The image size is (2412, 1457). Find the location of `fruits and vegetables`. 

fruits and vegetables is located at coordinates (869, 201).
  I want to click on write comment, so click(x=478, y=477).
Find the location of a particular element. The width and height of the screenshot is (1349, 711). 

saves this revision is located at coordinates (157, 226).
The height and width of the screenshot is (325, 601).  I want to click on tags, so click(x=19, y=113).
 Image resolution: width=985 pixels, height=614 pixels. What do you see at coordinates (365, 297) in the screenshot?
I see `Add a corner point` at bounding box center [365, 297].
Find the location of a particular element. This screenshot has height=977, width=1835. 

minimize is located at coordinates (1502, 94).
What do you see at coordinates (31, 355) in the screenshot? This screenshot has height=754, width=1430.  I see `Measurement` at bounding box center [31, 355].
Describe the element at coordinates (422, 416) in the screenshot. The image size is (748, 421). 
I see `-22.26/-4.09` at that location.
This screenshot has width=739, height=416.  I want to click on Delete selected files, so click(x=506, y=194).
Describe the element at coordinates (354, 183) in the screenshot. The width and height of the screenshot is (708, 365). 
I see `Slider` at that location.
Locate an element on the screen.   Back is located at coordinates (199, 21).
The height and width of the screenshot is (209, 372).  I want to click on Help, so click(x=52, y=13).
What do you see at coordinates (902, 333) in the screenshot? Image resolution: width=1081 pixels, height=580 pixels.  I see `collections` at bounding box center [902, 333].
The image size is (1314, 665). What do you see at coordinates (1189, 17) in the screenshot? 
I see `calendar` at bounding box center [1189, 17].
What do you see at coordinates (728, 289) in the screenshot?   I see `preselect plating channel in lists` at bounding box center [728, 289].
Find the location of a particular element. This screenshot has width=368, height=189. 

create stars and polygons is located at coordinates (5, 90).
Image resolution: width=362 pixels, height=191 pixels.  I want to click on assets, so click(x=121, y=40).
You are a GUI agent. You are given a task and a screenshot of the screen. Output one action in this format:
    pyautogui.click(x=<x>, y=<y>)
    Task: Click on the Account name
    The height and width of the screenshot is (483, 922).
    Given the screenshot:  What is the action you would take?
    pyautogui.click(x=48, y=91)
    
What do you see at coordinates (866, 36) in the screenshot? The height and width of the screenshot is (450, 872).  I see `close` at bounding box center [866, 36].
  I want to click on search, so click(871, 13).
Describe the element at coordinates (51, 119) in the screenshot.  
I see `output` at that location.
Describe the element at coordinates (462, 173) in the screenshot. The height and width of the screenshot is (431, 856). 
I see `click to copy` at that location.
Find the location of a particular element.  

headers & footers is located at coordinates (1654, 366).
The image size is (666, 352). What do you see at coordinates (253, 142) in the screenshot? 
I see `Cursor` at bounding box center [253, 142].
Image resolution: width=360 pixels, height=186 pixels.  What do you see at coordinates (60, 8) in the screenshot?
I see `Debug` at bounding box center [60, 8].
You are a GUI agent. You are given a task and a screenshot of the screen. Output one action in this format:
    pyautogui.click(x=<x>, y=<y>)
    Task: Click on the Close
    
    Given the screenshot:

#####

#### Task objective
Reproduce every line above verbatim, from the first through the last, without changing any character.

#### Task output
The image size is (2412, 1457). Find the location of `fruits and vegetables`. 

fruits and vegetables is located at coordinates (869, 201).
  I want to click on write comment, so click(x=478, y=477).
Find the location of a particular element. The width and height of the screenshot is (1349, 711). 

saves this revision is located at coordinates (157, 226).
The height and width of the screenshot is (325, 601).  I want to click on tags, so click(x=19, y=113).
 Image resolution: width=985 pixels, height=614 pixels. What do you see at coordinates (365, 297) in the screenshot?
I see `Add a corner point` at bounding box center [365, 297].
Find the location of a particular element. This screenshot has height=977, width=1835. 

minimize is located at coordinates (1502, 94).
What do you see at coordinates (31, 355) in the screenshot? This screenshot has height=754, width=1430.  I see `Measurement` at bounding box center [31, 355].
Describe the element at coordinates (422, 416) in the screenshot. The image size is (748, 421). 
I see `-22.26/-4.09` at that location.
This screenshot has width=739, height=416.  I want to click on Delete selected files, so click(x=506, y=194).
Describe the element at coordinates (354, 183) in the screenshot. The width and height of the screenshot is (708, 365). 
I see `Slider` at that location.
Locate an element on the screen.   Back is located at coordinates (199, 21).
The height and width of the screenshot is (209, 372).  I want to click on Help, so click(x=52, y=13).
What do you see at coordinates (902, 333) in the screenshot? Image resolution: width=1081 pixels, height=580 pixels.  I see `collections` at bounding box center [902, 333].
The image size is (1314, 665). What do you see at coordinates (1189, 17) in the screenshot? 
I see `calendar` at bounding box center [1189, 17].
What do you see at coordinates (728, 289) in the screenshot?   I see `preselect plating channel in lists` at bounding box center [728, 289].
Find the location of a particular element. This screenshot has width=368, height=189. 

create stars and polygons is located at coordinates (5, 90).
Image resolution: width=362 pixels, height=191 pixels.  I want to click on assets, so click(x=121, y=40).
You are a GUI agent. You are given a task and a screenshot of the screen. Output one action in this format:
    pyautogui.click(x=<x>, y=<y>)
    Task: Click on the Account name
    The height and width of the screenshot is (483, 922).
    Given the screenshot:  What is the action you would take?
    pyautogui.click(x=48, y=91)
    
What do you see at coordinates (866, 36) in the screenshot? The height and width of the screenshot is (450, 872).  I see `close` at bounding box center [866, 36].
  I want to click on search, so click(871, 13).
Describe the element at coordinates (51, 119) in the screenshot.  
I see `output` at that location.
Describe the element at coordinates (462, 173) in the screenshot. The height and width of the screenshot is (431, 856). 
I see `click to copy` at that location.
Find the location of a particular element.  

headers & footers is located at coordinates (1654, 366).
The image size is (666, 352). What do you see at coordinates (253, 142) in the screenshot? 
I see `Cursor` at bounding box center [253, 142].
Image resolution: width=360 pixels, height=186 pixels.  What do you see at coordinates (60, 8) in the screenshot?
I see `Debug` at bounding box center [60, 8].
You are a GUI agent. You are given a task and a screenshot of the screen. Output one action in this format:
    pyautogui.click(x=<x>, y=<y>)
    Task: Click on the Close
    
    Given the screenshot:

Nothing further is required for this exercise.